11 En als enig door uw vrouwen van u overgaat in de handen der ongelovigen, geeft dan in het omgekeerde geval aan diegenen, wier vrouwen zijn weggegaan hetzelfde als zij aan hun vrouwen besteed hadden. En vreest Allah in Wie gij gelooft.

12 O profeet! Wanneer gelovigen vrouwen tot u komen, haar eed van trouw aan u afleggende: dat zij niets met Allah zullen vereenzelvigen, en dat zij noch zullen stelen, noch overspel plegen, noch hun kinderen doden, noch laster die zij moedwillig hebben verzonnen, zullen uiten, noch ongehoorzaam zullen zijn aan u in wat recht is, neem dan haar trouw aan en vraag vergiffenis voor haar van Allah.

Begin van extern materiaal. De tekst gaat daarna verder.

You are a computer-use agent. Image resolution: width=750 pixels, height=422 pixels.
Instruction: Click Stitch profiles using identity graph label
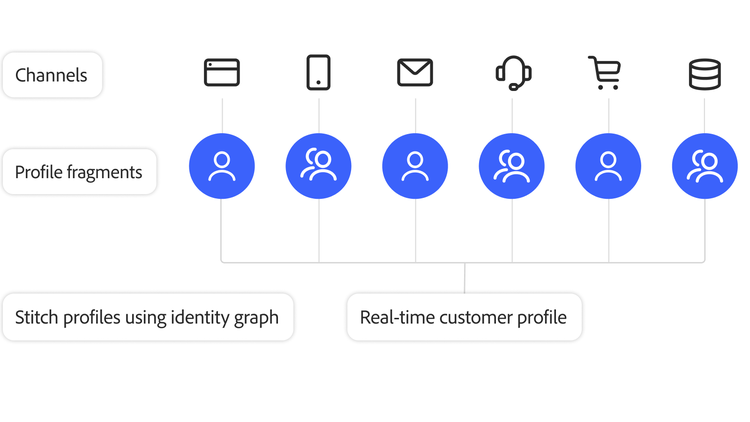tap(147, 318)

Waarlijk, Allah is Vergevensgezind, Genadevol. 1294

13 O gij die gelooft, bevriend u niet met een volk op hetwelk Allah vertoornd is; zij wanhopen aan het Hiernamaals zoals de ongelovigen wanhopen aan hen, die in de graven liggen.

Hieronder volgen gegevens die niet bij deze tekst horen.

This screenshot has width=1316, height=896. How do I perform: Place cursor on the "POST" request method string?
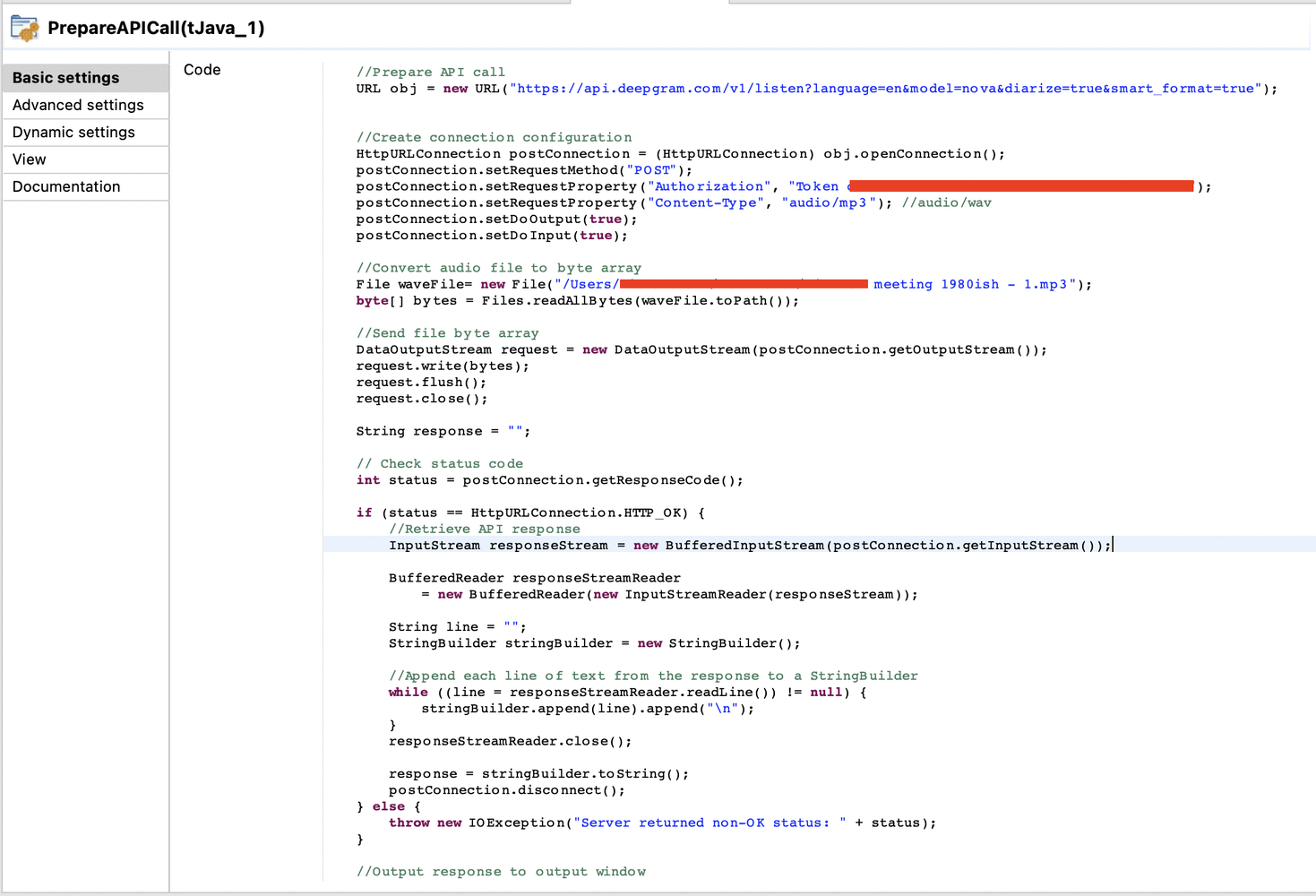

------------------------------------------------------------------------------------------------------------------------------------------------------------------------------

1292 De vrouwen, die tot de Islam overgingen, werden niet onvoorwaardelijk aangenomen, want zij mochten haar echtgenoten verlaten hebben. De Heilige Qoer-An eist, dat zij onderzocht werden. Overeenkomstig dit bevel vinden wij verhaald, dat zulke vrouwen de Heilige Profeet (s.a.w.) onder ede verzekerden, dat zij haar huis slechts van wege de Islam hadden verlaten en dat niet het verlaten van haar echtgenoot of liefde voor wie dan ook haar tot vluchten had aangespoord.

1293 De langdurige oorlogstoestand, waarin de Moeslims en de ongelovigen verkeerden, liet niet toe, dat er tussen de twee partijen enig sociale verhouding bevestigd werd; daarom konden zowel de huwelijksverwantschappen tussen Moeslims mannen en ongelovige vrouwen, als die tussen Moeslims vrouwen en ongelovige mannen, niet langer worden gehandhaafd; nadat iedere partij de bruidsschat - teruggegeven had, volgde automatisch een echtscheiding.

1294 Het merendeel der commentatoren zijn van mening, dat de Heilige Profeet (s.a.w.) de in dit vers vermelde gelofte slechts na de verovering van Makkah afnam, toen zowel vrouwen als mannen de Islam in groten getale omhelsden.